Records from a data collection:
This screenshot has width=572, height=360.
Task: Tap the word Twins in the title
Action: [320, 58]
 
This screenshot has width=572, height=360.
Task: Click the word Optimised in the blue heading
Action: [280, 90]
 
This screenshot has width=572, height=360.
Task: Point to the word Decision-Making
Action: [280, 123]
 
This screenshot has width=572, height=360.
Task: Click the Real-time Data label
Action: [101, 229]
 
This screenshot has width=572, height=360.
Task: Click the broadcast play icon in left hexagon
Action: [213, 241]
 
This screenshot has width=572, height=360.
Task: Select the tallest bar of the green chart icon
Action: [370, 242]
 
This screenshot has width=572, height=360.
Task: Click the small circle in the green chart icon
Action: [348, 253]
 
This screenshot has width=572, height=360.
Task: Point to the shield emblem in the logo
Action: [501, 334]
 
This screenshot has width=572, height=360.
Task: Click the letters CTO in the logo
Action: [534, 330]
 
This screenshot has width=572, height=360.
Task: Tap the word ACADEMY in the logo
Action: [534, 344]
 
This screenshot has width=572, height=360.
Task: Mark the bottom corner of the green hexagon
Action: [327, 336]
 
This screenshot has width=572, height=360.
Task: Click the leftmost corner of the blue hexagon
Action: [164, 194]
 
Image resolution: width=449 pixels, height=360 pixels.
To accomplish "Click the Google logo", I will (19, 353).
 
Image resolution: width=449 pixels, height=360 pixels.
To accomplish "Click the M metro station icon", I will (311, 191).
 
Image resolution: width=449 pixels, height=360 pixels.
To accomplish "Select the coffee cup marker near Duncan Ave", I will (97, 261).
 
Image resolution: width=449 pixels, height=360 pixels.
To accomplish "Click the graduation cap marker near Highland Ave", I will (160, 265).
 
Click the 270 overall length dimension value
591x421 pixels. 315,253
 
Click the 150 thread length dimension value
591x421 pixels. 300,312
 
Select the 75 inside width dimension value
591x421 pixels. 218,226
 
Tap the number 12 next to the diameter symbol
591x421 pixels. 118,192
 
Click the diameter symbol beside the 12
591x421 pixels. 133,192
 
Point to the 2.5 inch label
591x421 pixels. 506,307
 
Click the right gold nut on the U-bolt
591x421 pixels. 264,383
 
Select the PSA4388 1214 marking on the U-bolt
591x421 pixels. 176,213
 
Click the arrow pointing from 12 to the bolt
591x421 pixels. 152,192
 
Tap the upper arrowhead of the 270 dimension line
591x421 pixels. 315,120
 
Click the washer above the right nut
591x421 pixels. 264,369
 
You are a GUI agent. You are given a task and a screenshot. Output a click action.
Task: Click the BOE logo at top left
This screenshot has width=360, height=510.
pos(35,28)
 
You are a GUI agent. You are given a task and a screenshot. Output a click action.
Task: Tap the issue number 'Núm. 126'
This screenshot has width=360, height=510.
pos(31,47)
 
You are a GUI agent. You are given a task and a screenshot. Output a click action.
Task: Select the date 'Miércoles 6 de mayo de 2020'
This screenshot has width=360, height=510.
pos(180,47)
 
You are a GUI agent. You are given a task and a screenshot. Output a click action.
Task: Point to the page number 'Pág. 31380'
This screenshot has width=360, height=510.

* What you are asked to do *
Rewrite the portion of the records that begins with the line containing "Point to the 2.5 inch label" and ends with the line containing "591x421 pixels. 315,120", keeping every line, requests included. Decrease each coordinate in the answers by 66.

* Exercise solution *
Point to the 2.5 inch label
591x421 pixels. 440,241
 
Click the right gold nut on the U-bolt
591x421 pixels. 198,317
 
Select the PSA4388 1214 marking on the U-bolt
591x421 pixels. 110,147
 
Click the arrow pointing from 12 to the bolt
591x421 pixels. 86,126
 
Tap the upper arrowhead of the 270 dimension line
591x421 pixels. 249,54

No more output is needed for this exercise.